A function for estimating item parameters using the EM algorithm.
Arguments
- U
U is either a data class of exametrika, or raw data. When raw data is given, it is converted to the exametrika class with the
dataFormatfunction.- model
This argument takes the number of item parameters to be estimated in the logistic model. It is limited to values 2, 3, or 4.
- na
na argument specifies the numbers or characters to be treated as missing values.
- Z
Z is a missing indicator matrix of the type matrix or data.frame
- w
w is item weight vector
- verbose
logical; if TRUE, shows progress of iterations (default: TRUE)
Value
- model
number of item parameters you set.
- testlength
Length of the test. The number of items included in the test.
- nobs
Sample size. The number of rows in the dataset.
- params
Matrix containing the estimated item parameters
- Q3mat
Q3-matrix developed by Yen(1984)
- itemPSD
Posterior standard deviation of the item parameters
- ability
Estimated parameters of students ability
- ItemFitIndices
Fit index for each item.See also
ItemFit- TestFitIndices
Overall fit index for the test.See also
TestFit
Details
Apply the 2, 3, and 4 parameter logistic models to estimate the item and subject populations. The 4PL model can be described as follows. $$P(\theta,a_j,b_j,c_j,d_j)= c_j + \frac{d_j -c_j}{1+exp\{-a_j(\theta - b_j)\}}$$ \(a_j, b_j, c_j\), and \(d_j\) are parameters related to item j, and are parameters that adjust the logistic curve. \(a_j\) is called the slope parameter, \(b_j\) is the location, \(c_j\) is the lower asymptote, and \(d_j\) is the upper asymptote parameter.
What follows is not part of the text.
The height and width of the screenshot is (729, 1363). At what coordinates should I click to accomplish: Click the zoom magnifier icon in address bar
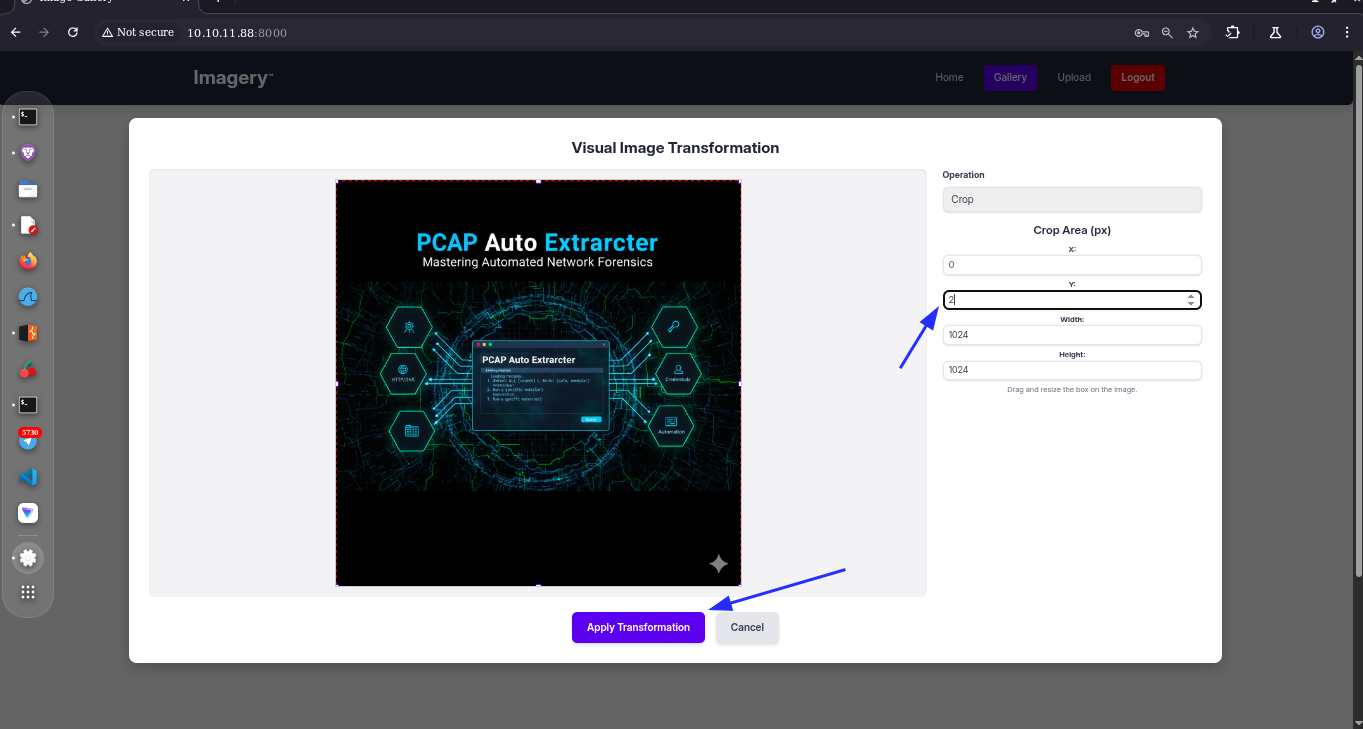tap(1167, 32)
The model includes lower models, and among the 4PL models, the case where \(d=1\) is the 3PL model, and among the 3PL models, the case where \(c=0\) is the 2PL model.
Examples
# \donttest{
# Fit a 3-parameter IRT model to the sample dataset
result.IRT <- IRT(J15S500, model = 3)
#> No ID column detected. All columns treated as response data. Sequential IDs (Student1, Student2, ...) were generated. Use id= parameter to specify the ID column explicitly.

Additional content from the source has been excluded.